(Collected data)
"""

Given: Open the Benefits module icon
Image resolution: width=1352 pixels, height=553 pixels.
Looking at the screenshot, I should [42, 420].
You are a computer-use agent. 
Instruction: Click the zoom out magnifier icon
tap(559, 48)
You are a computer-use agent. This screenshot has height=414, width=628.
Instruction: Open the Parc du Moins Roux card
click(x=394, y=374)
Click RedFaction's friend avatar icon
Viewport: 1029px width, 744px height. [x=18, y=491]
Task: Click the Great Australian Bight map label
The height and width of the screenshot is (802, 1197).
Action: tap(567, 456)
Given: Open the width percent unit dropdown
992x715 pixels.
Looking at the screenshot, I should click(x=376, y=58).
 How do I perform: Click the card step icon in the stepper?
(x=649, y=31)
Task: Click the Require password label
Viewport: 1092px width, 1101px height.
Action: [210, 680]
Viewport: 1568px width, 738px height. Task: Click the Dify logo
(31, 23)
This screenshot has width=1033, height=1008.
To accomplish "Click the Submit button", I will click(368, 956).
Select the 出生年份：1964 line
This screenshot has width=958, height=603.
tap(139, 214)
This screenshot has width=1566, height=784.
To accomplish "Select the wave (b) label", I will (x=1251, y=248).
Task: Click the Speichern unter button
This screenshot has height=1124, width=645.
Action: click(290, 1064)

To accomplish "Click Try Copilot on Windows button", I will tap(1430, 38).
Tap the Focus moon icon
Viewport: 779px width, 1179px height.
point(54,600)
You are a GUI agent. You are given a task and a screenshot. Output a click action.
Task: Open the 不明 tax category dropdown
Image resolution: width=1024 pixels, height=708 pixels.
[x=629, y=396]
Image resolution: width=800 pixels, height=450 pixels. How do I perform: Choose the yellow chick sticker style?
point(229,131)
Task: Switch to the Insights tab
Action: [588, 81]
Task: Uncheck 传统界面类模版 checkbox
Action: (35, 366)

"""

• [Problem to work on] Using the entries above, tally every line that holds the word "computer". Answer with that number only.

• [Response to the exercise] 2